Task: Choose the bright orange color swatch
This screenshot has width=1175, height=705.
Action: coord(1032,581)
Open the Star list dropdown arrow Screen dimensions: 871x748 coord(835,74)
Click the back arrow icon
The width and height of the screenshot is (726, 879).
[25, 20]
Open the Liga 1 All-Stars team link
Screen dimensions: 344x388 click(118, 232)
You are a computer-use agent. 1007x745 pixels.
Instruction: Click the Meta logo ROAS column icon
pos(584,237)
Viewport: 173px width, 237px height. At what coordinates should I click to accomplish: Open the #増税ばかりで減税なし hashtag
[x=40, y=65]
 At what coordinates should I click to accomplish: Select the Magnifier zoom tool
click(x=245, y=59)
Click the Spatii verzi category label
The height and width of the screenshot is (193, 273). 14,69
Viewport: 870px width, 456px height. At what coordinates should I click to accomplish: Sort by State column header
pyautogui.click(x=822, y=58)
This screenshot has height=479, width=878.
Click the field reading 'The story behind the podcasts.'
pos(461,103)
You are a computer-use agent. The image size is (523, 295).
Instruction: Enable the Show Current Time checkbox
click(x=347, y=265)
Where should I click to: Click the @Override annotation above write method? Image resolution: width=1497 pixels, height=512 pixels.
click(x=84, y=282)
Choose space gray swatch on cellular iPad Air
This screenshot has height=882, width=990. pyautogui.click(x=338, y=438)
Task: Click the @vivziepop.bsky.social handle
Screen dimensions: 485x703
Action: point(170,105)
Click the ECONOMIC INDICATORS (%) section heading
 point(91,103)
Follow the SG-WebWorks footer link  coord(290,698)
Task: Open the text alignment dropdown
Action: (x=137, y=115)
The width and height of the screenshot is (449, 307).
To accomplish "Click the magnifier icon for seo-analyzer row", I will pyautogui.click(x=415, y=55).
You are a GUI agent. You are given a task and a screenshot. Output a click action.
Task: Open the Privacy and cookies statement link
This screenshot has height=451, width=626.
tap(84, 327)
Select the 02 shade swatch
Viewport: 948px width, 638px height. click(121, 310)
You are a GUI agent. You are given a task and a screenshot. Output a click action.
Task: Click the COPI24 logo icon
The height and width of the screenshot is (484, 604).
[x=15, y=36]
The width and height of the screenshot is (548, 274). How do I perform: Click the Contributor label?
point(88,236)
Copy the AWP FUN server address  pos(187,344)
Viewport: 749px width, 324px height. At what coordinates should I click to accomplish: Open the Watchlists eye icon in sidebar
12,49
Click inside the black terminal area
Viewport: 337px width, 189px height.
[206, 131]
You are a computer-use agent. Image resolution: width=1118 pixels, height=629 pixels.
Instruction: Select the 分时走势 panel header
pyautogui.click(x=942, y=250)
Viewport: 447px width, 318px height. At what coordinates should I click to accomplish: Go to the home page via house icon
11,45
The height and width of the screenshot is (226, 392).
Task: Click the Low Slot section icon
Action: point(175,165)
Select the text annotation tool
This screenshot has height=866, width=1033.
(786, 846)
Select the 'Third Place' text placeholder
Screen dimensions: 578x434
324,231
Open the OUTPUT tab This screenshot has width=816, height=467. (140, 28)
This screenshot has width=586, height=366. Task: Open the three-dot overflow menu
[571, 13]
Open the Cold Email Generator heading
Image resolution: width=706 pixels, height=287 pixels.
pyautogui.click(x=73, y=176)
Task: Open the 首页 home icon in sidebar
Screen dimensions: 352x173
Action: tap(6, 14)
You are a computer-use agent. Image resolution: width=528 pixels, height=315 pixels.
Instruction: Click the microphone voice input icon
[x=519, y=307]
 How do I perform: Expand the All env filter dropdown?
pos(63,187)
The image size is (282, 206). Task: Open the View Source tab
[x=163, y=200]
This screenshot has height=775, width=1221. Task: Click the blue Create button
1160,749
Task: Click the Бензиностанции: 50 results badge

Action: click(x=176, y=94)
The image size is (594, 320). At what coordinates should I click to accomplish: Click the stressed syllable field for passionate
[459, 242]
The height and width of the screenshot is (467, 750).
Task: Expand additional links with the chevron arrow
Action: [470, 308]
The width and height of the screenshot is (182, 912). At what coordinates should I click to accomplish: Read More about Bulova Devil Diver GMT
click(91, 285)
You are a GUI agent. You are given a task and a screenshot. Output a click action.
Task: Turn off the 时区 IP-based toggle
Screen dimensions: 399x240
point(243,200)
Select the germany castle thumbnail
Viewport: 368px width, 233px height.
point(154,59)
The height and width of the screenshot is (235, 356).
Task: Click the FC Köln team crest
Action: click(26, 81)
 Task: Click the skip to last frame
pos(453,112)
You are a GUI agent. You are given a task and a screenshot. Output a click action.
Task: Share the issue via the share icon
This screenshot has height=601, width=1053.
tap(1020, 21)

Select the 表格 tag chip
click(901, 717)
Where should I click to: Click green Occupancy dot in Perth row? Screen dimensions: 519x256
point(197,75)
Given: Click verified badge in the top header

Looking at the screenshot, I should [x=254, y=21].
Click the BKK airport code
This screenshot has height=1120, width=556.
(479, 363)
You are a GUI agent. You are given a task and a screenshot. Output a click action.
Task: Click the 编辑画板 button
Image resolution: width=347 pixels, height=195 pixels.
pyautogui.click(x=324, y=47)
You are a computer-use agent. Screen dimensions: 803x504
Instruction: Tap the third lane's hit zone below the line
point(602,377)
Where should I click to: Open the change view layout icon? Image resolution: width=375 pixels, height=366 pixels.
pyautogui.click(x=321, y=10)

--

What this task involves
Go through the listing above and write out exactly the lines starting with the one holding "At what coordinates should I click to accomplish: Select" and running through the one holding "You are a computer-use agent. The", ends included, and no others.

Answer to this exercise
 At what coordinates should I click to accomplish: Select the Magnifier zoom tool
click(x=245, y=59)
Click the Spatii verzi category label
The height and width of the screenshot is (193, 273). 14,69
Viewport: 870px width, 456px height. At what coordinates should I click to accomplish: Sort by State column header
pyautogui.click(x=822, y=58)
This screenshot has height=479, width=878.
Click the field reading 'The story behind the podcasts.'
pos(461,103)
You are a computer-use agent. The image size is (523, 295).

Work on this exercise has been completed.